Provided entries ::
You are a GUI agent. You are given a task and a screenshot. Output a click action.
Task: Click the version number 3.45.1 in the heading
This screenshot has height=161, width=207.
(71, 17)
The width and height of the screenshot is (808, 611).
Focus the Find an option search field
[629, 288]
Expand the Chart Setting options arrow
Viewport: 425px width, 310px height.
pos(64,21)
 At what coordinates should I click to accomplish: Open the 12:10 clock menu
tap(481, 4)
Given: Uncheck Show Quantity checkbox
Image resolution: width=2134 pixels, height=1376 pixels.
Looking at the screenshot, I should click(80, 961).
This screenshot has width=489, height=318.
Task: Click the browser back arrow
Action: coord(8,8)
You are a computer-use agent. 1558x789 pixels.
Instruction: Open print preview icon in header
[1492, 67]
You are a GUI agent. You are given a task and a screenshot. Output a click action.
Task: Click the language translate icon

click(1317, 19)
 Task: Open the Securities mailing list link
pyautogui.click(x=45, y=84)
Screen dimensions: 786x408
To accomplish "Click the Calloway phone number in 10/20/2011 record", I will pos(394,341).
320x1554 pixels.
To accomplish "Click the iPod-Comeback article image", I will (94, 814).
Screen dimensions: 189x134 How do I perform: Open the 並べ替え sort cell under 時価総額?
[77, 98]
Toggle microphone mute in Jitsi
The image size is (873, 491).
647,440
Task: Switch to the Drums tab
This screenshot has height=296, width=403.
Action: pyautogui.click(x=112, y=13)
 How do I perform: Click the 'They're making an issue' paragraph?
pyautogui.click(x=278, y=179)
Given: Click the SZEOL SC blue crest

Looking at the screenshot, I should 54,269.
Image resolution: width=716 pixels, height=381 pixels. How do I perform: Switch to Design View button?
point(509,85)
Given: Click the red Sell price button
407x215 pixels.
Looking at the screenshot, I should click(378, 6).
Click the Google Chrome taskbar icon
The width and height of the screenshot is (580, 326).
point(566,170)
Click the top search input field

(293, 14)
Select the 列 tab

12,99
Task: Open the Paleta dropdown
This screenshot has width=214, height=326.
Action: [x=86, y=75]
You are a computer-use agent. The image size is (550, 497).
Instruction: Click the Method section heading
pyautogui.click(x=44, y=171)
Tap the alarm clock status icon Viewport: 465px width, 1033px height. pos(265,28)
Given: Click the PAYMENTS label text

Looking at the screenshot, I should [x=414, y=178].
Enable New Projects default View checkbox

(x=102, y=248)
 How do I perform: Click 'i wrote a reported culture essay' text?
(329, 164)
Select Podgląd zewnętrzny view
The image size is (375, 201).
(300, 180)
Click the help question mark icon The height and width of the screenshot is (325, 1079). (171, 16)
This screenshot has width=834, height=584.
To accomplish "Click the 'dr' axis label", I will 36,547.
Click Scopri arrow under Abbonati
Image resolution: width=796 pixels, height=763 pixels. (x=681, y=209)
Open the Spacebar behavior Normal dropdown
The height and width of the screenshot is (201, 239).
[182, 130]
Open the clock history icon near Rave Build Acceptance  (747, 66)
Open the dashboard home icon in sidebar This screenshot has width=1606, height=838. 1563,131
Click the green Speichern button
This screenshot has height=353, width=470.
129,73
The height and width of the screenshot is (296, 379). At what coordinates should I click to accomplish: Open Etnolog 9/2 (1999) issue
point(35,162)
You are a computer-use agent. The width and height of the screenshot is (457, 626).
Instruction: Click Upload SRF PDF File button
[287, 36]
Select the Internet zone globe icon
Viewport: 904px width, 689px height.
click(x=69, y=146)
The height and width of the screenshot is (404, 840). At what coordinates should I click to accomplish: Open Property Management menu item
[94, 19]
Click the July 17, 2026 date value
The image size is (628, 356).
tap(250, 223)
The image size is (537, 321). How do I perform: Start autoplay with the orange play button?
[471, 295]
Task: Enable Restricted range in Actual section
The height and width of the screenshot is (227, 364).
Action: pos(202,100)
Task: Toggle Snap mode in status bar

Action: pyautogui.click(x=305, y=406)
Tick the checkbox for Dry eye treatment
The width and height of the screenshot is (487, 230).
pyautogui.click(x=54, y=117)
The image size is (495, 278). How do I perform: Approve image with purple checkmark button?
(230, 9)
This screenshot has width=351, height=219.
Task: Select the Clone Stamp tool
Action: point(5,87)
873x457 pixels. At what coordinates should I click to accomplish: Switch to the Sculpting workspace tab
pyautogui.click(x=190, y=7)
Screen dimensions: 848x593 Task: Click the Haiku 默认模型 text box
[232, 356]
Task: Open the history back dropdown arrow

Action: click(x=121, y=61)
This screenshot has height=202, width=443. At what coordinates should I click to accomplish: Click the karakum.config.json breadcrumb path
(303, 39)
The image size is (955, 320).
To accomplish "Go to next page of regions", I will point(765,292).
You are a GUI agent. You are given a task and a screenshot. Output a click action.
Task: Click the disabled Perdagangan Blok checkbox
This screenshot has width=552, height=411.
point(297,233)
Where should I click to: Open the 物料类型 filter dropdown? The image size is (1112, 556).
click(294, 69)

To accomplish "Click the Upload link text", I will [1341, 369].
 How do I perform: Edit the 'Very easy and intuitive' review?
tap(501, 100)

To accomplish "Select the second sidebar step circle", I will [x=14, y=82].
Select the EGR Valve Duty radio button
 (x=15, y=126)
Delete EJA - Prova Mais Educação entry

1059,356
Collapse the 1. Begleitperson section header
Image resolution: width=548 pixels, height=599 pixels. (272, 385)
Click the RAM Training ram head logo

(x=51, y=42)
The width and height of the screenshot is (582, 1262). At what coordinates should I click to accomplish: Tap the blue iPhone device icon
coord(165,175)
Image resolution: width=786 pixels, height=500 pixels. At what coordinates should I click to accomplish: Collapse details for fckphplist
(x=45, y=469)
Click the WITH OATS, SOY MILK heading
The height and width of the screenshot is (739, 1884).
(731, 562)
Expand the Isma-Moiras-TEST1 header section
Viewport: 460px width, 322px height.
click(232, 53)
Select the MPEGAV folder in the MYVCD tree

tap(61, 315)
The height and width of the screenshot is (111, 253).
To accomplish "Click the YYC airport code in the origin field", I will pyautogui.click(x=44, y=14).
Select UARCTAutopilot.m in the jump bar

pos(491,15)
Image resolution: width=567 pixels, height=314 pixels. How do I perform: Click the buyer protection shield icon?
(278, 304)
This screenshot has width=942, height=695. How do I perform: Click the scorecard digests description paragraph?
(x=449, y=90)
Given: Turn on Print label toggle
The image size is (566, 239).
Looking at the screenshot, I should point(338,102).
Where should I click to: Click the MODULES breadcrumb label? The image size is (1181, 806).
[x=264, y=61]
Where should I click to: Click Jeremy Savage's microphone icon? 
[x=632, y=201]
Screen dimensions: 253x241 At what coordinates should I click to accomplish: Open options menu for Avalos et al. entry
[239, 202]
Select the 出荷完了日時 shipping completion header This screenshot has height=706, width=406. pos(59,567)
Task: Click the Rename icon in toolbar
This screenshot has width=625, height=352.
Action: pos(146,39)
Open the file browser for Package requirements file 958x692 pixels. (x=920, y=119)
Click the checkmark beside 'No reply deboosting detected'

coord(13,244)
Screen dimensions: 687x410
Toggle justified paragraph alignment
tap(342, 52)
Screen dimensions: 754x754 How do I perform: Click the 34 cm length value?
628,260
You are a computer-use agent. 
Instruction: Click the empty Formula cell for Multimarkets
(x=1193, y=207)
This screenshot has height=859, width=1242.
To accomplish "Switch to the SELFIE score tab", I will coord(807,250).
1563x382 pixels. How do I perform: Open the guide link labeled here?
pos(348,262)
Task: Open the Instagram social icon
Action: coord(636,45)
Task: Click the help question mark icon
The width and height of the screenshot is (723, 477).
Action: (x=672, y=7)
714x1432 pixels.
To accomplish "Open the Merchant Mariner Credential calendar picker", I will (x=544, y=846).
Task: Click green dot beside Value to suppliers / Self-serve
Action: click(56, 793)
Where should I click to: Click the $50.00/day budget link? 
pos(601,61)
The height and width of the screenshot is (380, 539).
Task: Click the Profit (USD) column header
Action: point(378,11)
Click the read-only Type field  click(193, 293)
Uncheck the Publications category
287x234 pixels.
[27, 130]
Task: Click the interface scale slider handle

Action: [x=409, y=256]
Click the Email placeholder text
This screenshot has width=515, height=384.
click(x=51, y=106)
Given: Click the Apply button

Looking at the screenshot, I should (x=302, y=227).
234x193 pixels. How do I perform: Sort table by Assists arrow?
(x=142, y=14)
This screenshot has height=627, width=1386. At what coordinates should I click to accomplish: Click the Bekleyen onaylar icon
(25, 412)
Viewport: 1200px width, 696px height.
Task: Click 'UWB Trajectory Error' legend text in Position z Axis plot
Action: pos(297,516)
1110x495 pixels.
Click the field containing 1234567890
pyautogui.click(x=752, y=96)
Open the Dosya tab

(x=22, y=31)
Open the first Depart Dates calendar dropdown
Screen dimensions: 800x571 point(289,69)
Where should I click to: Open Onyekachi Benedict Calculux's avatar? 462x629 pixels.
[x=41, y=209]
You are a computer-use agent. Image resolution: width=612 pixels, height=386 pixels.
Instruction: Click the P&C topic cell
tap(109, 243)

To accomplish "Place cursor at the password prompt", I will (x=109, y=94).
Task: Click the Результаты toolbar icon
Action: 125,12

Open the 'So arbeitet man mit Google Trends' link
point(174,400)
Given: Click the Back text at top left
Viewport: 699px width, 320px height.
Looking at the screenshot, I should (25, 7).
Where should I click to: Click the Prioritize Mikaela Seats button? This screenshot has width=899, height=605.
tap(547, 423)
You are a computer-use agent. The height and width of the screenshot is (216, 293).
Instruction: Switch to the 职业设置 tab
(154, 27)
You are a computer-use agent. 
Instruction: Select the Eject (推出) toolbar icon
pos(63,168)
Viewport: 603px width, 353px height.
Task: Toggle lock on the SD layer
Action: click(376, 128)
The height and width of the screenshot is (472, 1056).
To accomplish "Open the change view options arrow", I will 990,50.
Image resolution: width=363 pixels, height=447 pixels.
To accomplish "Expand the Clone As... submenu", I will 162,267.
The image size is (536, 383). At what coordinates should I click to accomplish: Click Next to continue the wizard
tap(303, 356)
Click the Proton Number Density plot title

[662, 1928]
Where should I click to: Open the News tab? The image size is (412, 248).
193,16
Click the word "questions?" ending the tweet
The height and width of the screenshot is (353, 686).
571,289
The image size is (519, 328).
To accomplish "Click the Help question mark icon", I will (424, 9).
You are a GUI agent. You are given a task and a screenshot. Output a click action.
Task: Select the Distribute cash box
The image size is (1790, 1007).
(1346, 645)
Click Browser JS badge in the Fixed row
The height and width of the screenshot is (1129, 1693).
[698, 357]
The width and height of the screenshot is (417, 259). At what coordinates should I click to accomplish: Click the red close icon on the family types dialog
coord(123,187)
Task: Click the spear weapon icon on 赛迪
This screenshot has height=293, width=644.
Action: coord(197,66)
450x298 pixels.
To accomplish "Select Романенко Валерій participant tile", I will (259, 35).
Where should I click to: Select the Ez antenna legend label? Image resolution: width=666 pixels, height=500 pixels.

Exercise instructions :: Lines above that contain the string "sidebar" make up the answer.

Worked solution ::
Open the dashboard home icon in sidebar This screenshot has width=1606, height=838. 1563,131
To accomplish "Select the second sidebar step circle", I will [x=14, y=82].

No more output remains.